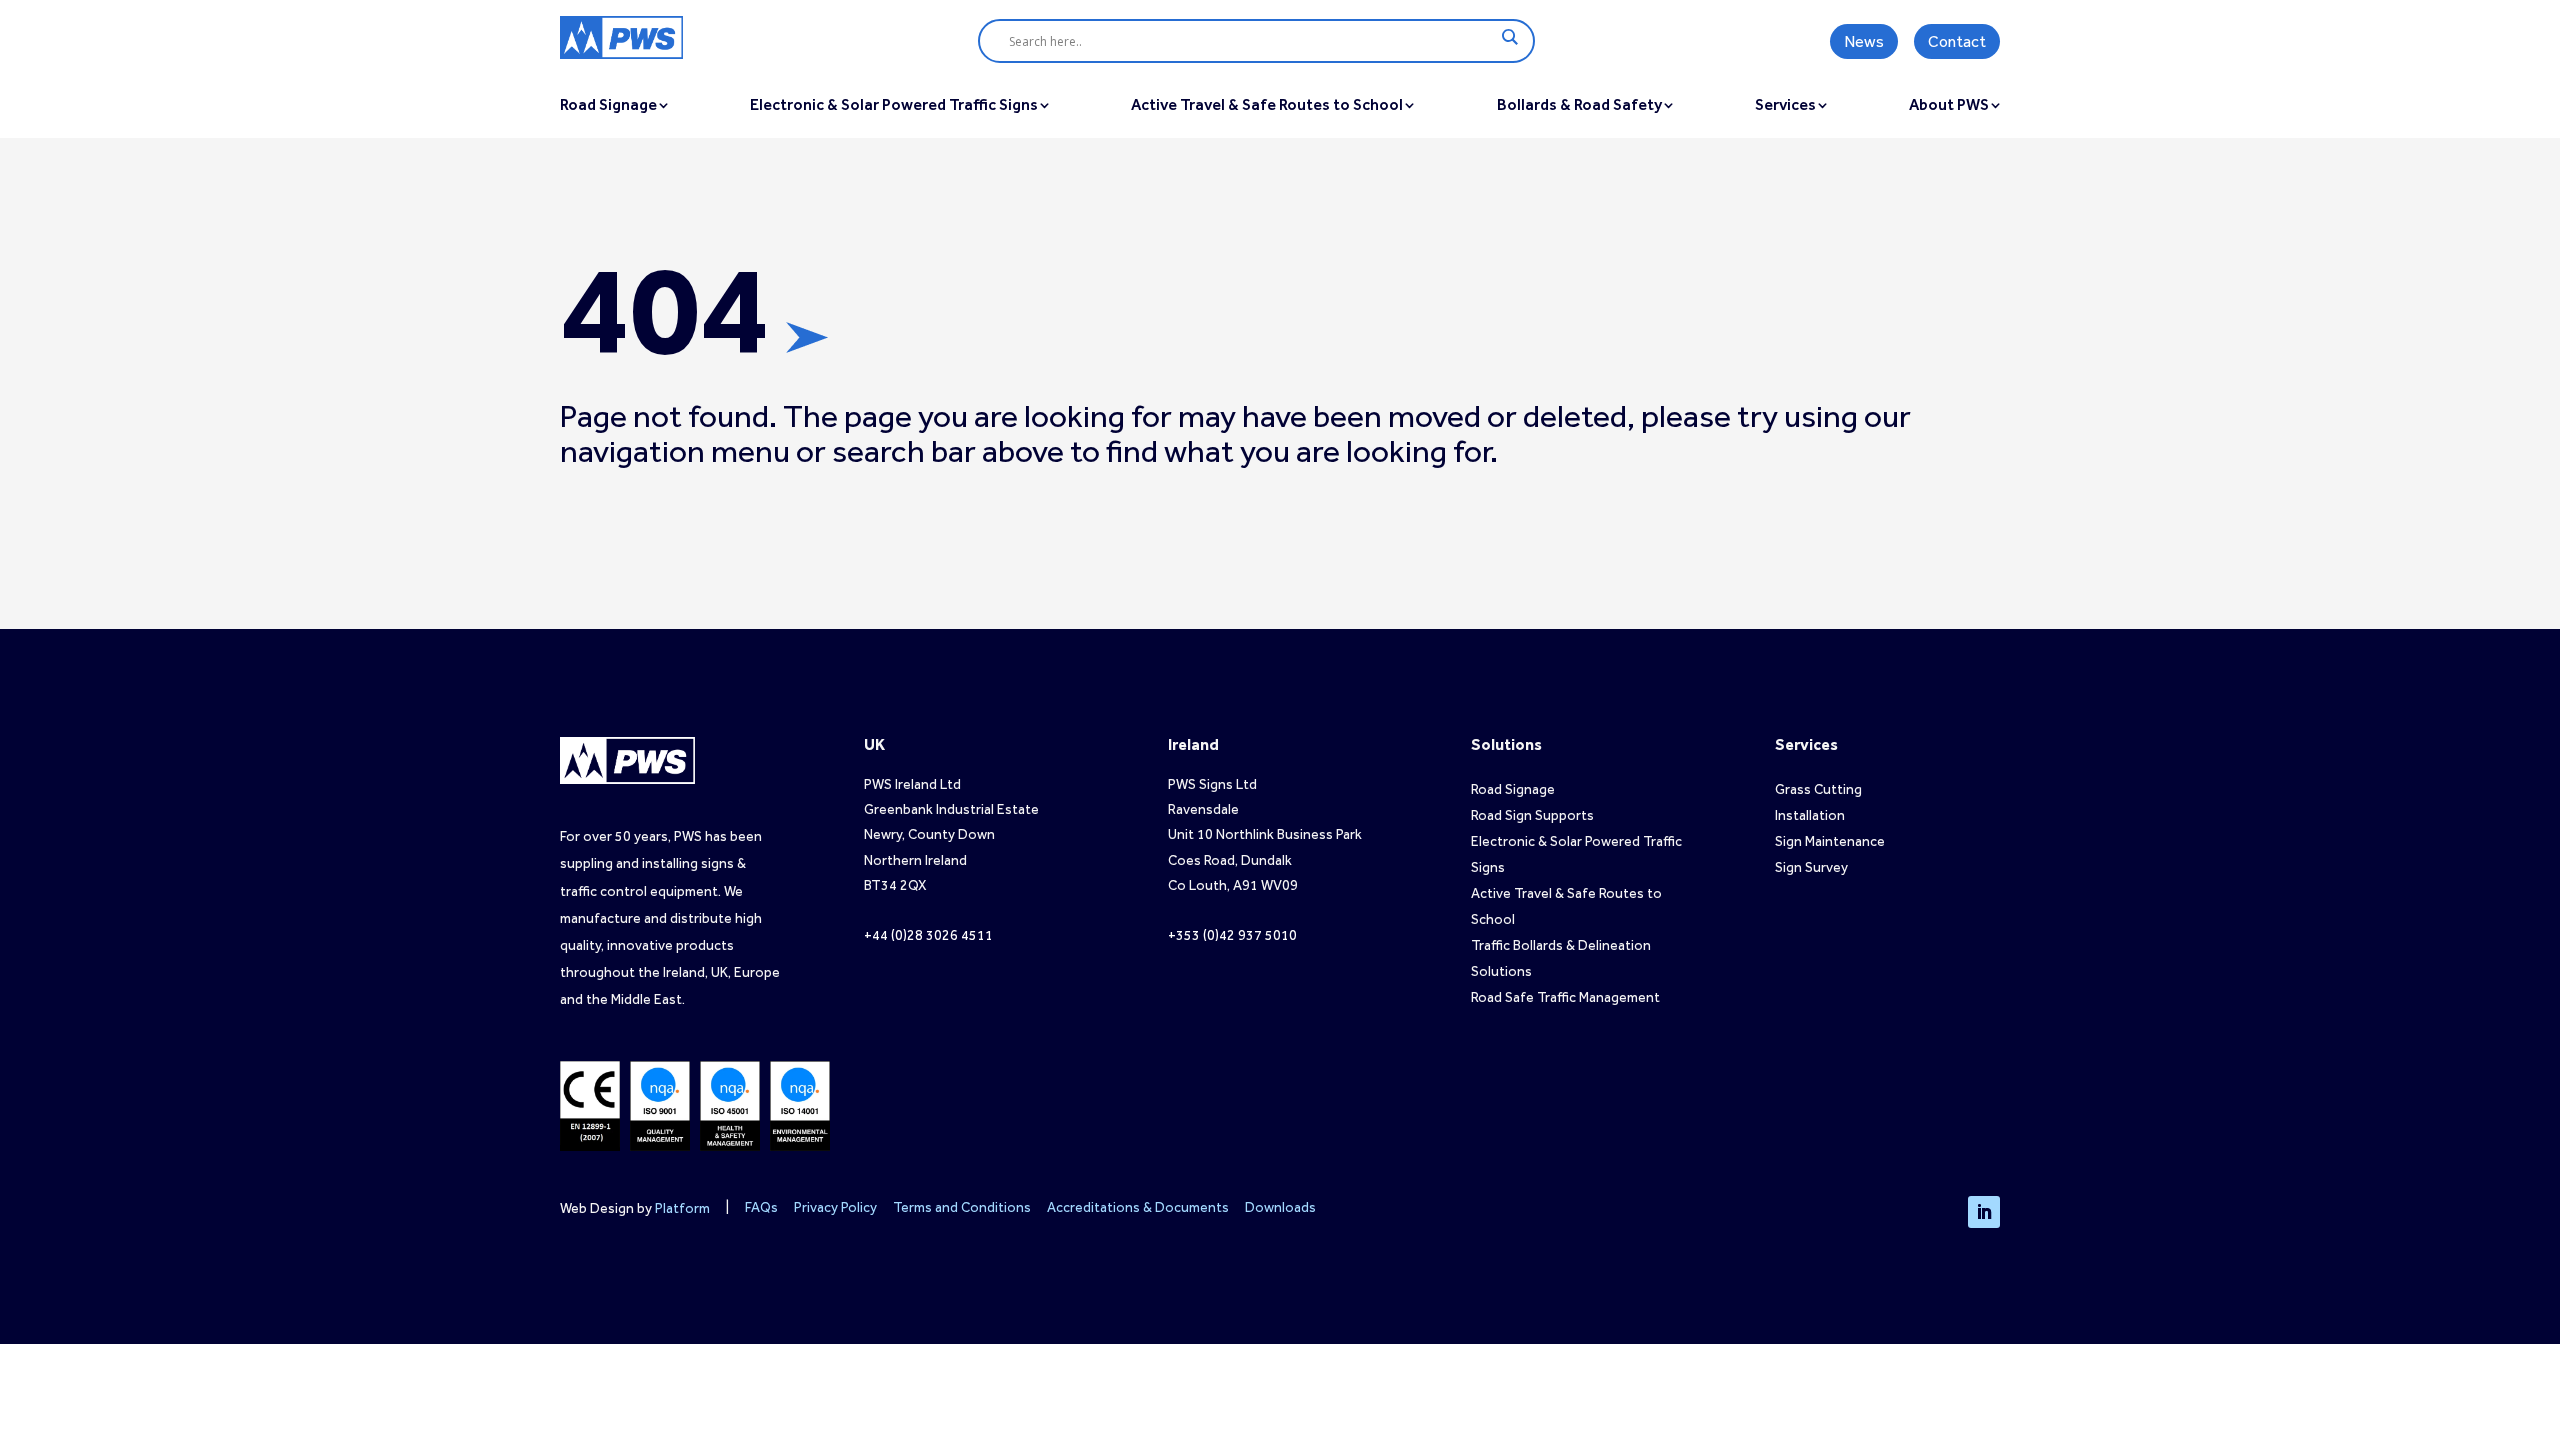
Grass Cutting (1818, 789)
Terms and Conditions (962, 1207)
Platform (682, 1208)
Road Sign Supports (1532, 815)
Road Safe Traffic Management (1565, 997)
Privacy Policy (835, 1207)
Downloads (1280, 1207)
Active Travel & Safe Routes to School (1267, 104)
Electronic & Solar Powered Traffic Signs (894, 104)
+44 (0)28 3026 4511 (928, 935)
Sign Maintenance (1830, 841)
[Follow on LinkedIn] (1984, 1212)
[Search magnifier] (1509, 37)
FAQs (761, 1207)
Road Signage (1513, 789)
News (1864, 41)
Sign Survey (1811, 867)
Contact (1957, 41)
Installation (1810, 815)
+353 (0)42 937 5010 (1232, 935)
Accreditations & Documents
◆ ◆ ◆
§ **Try it**: Looking at the records above, which lines contain "Road"? Copy those lines.

§ **Exercise output**:
Road Sign Supports (1532, 815)
Road Safe Traffic Management (1565, 997)
Road Signage (1513, 789)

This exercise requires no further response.